### Your goal
Copy every line from the records that holds the word "plus".

BEGIN

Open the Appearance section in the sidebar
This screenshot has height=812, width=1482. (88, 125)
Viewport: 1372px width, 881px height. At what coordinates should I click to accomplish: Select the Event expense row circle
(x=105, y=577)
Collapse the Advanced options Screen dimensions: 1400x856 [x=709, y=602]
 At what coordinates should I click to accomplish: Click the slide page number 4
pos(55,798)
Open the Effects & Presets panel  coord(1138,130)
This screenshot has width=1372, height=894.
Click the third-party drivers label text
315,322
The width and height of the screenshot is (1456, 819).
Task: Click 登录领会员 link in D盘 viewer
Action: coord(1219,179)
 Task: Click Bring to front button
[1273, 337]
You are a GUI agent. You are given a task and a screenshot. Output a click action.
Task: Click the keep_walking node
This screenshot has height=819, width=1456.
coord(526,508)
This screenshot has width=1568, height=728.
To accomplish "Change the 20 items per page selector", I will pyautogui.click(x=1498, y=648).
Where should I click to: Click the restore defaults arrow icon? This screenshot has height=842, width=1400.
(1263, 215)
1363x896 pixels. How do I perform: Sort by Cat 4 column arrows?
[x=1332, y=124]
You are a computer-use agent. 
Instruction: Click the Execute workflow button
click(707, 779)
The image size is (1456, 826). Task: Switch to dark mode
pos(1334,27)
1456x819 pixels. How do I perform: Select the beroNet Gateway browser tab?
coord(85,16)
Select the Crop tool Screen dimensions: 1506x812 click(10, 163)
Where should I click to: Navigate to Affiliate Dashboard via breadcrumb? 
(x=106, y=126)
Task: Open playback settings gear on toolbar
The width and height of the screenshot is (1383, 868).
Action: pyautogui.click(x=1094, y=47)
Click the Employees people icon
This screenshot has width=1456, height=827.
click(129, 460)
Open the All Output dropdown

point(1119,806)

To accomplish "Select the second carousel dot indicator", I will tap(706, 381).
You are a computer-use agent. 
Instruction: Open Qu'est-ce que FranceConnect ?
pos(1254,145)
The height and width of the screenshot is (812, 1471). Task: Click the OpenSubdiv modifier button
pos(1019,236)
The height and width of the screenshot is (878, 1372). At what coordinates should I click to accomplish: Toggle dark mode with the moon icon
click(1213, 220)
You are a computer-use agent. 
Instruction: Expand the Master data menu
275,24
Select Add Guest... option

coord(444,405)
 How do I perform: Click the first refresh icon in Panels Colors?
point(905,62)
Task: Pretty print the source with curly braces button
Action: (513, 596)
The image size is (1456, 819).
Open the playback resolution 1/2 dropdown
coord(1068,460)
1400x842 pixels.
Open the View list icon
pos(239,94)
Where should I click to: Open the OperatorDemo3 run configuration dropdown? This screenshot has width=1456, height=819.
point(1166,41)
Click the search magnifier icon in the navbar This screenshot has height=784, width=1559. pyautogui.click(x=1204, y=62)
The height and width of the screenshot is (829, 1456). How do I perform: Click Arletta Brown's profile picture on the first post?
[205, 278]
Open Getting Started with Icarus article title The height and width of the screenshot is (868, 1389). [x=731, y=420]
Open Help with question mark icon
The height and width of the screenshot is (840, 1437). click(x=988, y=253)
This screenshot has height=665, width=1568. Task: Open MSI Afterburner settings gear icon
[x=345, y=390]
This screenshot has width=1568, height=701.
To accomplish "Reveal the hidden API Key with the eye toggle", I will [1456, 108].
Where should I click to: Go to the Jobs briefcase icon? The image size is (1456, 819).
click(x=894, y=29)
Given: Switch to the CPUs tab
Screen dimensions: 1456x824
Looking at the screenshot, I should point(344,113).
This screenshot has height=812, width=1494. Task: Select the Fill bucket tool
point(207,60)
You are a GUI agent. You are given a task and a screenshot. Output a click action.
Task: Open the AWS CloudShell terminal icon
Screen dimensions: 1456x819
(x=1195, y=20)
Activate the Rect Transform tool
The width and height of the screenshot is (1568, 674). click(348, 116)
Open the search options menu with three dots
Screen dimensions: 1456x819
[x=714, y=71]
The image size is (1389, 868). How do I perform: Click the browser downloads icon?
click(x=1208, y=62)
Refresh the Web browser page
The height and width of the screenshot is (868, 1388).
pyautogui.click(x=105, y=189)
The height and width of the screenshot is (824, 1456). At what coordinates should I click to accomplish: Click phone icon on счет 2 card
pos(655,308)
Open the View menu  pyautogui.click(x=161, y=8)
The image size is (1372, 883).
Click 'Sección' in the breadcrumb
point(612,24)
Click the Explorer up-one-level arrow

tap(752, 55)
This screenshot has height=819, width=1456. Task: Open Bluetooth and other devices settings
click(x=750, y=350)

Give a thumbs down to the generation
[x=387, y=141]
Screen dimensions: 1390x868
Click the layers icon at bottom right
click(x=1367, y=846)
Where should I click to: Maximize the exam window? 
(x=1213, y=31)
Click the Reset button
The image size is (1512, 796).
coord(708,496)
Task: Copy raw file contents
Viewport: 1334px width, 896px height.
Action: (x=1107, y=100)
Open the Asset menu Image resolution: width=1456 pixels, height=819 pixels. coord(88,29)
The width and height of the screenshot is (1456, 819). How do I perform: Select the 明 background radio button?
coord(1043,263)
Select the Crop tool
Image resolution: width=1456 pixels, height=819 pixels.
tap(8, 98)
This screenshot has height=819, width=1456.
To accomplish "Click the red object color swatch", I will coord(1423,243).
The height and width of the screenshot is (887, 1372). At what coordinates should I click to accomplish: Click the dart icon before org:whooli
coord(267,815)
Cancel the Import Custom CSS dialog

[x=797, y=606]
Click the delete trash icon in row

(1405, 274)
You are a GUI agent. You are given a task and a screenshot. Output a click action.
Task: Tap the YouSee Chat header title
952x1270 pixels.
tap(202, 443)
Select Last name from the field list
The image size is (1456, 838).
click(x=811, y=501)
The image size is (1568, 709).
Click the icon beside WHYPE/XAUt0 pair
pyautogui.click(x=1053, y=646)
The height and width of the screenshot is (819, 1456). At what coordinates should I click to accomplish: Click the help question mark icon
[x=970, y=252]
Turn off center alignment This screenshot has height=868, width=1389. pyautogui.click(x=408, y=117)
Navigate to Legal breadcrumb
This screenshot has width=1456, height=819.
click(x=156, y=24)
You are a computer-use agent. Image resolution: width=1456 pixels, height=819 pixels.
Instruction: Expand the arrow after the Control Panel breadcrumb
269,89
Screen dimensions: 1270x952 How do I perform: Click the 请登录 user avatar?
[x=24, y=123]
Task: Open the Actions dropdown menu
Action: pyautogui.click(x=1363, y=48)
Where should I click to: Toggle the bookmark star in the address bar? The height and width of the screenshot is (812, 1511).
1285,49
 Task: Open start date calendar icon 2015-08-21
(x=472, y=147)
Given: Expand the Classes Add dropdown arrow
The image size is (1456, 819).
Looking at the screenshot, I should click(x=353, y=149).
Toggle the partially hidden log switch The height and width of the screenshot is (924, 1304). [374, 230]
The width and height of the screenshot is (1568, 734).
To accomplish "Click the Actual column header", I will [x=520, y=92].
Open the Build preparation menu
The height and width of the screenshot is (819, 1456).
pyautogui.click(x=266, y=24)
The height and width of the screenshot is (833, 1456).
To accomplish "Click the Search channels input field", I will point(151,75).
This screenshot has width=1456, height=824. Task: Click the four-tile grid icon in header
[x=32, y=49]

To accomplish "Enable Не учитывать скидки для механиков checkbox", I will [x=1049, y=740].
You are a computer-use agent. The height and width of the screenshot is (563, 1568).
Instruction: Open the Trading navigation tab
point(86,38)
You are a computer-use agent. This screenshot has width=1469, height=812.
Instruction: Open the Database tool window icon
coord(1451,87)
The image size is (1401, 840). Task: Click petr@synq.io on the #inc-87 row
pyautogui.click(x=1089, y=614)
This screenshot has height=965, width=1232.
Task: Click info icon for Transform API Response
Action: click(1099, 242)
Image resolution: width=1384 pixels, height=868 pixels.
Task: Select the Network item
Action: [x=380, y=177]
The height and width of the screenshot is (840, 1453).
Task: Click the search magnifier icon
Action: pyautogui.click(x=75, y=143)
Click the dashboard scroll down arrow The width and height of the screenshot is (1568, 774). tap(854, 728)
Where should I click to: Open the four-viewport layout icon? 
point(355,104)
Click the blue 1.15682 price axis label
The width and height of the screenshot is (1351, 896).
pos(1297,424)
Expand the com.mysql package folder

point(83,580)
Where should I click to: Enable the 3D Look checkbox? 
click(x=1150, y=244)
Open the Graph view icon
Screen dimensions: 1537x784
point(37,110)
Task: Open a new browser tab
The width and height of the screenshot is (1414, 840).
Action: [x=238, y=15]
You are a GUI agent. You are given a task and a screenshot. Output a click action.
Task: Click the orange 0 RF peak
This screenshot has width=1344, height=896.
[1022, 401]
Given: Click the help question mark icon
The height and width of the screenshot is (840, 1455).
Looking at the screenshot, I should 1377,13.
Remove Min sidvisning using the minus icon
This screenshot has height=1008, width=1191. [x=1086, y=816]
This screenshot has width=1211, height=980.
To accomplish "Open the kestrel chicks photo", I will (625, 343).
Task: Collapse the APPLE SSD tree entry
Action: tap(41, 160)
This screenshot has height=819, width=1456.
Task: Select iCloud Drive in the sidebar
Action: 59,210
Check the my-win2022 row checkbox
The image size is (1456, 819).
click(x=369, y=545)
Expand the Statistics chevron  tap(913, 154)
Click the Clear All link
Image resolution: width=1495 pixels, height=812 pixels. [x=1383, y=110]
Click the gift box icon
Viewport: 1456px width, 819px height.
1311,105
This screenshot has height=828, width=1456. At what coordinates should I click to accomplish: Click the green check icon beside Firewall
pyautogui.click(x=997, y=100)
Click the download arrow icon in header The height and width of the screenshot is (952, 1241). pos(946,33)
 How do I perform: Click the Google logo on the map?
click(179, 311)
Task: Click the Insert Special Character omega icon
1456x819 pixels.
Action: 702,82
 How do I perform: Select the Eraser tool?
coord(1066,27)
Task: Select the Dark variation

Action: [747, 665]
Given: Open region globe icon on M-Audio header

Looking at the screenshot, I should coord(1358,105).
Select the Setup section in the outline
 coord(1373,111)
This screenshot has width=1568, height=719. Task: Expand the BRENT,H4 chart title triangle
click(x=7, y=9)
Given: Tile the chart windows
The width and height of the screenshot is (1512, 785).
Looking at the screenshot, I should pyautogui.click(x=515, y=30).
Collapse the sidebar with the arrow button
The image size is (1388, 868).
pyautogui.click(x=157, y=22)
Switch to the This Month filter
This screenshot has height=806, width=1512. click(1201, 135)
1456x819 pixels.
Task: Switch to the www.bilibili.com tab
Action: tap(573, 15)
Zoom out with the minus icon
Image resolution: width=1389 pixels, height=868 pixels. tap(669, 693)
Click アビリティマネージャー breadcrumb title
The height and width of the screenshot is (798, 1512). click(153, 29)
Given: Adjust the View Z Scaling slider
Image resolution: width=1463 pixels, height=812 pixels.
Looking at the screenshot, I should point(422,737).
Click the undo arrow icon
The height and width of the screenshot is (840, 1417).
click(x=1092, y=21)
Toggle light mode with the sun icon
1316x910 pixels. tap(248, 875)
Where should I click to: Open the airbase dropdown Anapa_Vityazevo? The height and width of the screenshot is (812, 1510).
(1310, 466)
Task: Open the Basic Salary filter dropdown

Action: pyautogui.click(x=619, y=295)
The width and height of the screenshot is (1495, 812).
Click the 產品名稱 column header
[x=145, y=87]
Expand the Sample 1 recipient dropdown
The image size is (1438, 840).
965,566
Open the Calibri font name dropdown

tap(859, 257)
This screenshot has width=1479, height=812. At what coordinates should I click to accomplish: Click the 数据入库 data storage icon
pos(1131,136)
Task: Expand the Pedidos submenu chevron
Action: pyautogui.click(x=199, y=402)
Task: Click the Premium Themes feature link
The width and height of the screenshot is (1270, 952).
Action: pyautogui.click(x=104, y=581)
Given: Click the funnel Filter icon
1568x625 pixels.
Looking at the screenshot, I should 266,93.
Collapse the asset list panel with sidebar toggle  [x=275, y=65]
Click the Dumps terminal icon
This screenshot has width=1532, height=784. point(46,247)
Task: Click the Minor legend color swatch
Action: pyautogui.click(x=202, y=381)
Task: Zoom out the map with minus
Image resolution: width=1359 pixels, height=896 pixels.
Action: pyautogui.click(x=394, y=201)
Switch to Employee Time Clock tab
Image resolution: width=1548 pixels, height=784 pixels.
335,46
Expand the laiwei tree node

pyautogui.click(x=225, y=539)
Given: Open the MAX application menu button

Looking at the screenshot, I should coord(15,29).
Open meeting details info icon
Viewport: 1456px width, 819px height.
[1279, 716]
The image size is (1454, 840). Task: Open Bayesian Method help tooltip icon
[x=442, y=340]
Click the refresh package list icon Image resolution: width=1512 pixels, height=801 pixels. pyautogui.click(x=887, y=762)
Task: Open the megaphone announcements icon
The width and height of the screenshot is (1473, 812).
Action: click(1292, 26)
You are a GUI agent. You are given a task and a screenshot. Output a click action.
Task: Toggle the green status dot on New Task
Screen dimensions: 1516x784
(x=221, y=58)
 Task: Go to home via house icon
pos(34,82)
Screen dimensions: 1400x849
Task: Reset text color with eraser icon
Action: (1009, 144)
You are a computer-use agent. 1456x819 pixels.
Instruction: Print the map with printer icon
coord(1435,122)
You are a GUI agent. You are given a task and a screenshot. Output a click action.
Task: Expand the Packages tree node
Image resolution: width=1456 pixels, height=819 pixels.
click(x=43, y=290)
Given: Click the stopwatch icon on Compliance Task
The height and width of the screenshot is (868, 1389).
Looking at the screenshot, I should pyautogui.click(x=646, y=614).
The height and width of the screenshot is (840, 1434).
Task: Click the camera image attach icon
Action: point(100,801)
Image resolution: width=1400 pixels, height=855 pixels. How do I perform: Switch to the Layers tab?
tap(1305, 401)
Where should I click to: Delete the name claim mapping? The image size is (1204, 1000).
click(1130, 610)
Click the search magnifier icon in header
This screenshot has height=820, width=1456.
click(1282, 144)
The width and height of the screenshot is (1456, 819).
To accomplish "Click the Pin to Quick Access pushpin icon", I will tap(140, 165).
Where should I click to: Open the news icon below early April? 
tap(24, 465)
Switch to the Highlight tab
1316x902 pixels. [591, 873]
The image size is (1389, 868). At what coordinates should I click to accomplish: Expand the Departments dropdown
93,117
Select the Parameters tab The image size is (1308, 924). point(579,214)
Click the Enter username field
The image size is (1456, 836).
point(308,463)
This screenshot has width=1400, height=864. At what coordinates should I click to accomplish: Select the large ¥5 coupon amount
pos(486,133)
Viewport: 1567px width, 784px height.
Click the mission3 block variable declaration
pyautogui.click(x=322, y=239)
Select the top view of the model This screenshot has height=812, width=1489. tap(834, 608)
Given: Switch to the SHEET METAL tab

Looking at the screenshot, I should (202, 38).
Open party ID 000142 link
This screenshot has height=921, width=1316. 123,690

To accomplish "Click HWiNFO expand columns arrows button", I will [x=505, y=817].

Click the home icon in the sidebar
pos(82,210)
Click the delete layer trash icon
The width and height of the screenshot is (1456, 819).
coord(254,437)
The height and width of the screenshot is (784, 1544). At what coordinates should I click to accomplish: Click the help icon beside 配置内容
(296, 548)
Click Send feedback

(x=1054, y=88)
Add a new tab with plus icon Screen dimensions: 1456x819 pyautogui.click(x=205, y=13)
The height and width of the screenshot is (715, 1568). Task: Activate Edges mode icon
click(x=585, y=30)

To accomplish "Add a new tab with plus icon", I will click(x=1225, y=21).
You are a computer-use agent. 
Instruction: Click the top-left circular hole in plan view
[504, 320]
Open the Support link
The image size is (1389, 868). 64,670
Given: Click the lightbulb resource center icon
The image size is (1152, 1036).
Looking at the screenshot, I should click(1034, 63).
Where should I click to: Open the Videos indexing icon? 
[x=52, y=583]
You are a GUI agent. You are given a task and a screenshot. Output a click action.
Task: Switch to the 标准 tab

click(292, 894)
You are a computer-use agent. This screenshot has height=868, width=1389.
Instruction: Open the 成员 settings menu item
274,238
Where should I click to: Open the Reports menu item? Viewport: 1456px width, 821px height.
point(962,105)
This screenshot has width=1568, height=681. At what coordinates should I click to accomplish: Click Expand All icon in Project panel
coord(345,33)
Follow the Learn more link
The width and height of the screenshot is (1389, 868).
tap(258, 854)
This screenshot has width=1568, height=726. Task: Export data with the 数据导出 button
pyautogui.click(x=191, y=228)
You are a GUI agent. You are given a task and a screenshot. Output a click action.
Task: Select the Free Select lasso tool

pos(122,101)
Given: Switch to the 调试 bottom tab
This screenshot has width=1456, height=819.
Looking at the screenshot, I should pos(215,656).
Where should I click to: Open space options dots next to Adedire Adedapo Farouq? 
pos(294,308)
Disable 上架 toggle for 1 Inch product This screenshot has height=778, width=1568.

END

### Exercise output
Add a new tab with plus icon Screen dimensions: 1456x819 pyautogui.click(x=205, y=13)
To accomplish "Add a new tab with plus icon", I will click(x=1225, y=21).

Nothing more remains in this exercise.